The definitive criticism of Bronston's Christ, and indeed of his entire film, is expressed in the snide subtitle by which it is widely known in the trade: I Was a Teenage Jesus.

The Devil at Four O'Clock (Columbia) is a somewhat less ambitious attempt to invoke the blessings of heaven on the pursuit of the buck. Made mostly in Hawaii by Producer Fred Kohlmar and Director Mervyn Leroy, Devil lists only two big-name players (Frank Sinatra and Spencer Tracy), but the moviemakers managed to spend $5,000,000—in Hollywood it takes more than faith to (literally) remove a mountain.

Tracy is a hardhanded Irish-American priest whose parish is a small French-owned island in the South Pacific. Sinatra is a hard-nosed Italo-American convict assigned, along with two other old lags, to work in the priest's leper colony for children, a small compound situated on the slopes of an extinct volcano and occupied by 28 of the cutest little lepers. Well, one day while Sinatra and Tracy are down by the sea, the volcano erupts and the French governor orders the evacuation of the island. But what about the children? Tracy heads back for the hills to rescue them, and Sinatra & Co., promised a parole, decide to give the padre a helping hand.

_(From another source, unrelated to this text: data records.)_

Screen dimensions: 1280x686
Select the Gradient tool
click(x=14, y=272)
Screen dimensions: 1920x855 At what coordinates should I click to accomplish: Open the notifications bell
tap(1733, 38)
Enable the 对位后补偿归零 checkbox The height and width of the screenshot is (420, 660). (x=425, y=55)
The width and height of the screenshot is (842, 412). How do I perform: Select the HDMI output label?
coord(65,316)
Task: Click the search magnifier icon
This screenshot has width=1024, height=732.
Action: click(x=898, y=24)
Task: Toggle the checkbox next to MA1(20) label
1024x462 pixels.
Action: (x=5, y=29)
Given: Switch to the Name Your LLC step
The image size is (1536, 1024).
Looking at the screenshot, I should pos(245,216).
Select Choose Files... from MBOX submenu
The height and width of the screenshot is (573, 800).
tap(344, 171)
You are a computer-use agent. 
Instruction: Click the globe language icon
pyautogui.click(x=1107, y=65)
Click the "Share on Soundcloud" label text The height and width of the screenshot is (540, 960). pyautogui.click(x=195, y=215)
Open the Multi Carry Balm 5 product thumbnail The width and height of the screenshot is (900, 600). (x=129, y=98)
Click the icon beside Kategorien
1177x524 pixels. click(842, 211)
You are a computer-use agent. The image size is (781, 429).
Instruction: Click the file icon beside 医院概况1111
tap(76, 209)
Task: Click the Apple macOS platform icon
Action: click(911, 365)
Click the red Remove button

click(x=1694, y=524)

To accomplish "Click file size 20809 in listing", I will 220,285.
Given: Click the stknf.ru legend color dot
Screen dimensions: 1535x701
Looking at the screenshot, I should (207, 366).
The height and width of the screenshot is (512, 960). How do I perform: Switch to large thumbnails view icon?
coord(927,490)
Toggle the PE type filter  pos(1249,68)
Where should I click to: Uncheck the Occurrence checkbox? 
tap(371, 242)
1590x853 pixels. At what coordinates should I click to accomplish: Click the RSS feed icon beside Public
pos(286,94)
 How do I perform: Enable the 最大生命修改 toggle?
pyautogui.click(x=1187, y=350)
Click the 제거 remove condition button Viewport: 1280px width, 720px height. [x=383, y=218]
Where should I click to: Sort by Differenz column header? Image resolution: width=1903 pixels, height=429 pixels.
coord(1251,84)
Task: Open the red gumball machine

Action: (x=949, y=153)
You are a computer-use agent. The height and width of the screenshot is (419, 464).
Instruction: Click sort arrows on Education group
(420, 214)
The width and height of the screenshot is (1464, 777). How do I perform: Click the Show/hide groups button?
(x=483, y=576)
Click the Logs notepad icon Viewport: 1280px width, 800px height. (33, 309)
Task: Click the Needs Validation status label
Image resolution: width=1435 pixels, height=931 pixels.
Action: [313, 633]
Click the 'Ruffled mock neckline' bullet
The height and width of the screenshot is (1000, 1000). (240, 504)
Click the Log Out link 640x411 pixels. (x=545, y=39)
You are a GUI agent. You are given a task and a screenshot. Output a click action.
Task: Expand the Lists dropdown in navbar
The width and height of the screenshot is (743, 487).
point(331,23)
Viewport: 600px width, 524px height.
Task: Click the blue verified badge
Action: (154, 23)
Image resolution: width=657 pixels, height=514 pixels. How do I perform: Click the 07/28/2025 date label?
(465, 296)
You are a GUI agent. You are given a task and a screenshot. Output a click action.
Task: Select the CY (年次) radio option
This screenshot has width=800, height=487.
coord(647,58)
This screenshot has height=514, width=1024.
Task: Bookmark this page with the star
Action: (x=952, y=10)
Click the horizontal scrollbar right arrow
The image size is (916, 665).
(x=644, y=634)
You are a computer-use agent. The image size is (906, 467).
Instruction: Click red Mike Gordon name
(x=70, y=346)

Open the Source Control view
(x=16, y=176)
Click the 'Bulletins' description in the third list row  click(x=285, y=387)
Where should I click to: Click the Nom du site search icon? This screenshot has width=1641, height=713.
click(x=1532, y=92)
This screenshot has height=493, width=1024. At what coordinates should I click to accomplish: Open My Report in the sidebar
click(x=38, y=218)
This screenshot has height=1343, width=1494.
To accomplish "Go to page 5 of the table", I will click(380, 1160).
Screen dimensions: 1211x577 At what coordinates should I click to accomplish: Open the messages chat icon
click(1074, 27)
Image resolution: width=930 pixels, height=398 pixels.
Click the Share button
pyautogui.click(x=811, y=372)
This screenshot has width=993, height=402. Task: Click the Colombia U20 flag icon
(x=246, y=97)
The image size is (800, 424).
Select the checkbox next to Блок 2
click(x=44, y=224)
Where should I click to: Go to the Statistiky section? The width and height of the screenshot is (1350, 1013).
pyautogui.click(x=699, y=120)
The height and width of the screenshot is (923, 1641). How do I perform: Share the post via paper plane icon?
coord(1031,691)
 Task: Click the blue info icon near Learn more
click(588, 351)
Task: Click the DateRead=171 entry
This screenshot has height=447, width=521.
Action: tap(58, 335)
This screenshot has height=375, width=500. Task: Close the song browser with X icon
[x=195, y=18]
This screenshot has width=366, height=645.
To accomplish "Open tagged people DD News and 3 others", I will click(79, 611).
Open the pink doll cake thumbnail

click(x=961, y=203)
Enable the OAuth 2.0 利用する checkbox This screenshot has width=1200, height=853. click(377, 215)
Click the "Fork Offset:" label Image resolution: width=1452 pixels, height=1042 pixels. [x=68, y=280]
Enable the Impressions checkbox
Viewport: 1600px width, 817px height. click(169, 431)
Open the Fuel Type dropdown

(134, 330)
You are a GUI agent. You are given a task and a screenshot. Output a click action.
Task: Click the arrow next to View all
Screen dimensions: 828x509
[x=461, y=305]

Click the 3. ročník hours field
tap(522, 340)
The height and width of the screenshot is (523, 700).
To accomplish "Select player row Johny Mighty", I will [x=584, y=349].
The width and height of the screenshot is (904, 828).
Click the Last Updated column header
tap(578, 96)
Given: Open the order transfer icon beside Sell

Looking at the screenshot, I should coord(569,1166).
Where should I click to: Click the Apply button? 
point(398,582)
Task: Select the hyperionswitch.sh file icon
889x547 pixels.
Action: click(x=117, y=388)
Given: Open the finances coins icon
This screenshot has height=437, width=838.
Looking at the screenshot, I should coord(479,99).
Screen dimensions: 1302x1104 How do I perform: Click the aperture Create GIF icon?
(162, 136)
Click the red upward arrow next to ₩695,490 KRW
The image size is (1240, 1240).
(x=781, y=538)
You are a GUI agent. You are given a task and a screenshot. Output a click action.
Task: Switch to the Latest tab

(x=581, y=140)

They do, and for the next hour they fight their way through forests of shiny plastic plants, rivers of pretty pink lava made of wheat germ and water, pools of nasty grey quicksand, flocks of brilliantly plumaged clichés. In the end, of course, the children are saved, and the entire island—a made-in-California mudpie 200 ft. long. 45 ft. high, painted green and filled with explosives—gives a funny little twitch and: BLOOEY! But never mind. Sinatra has crossed himself just in time, so presumably he goes to heaven, where hopefully he will not be permitted to make any more lousy movies.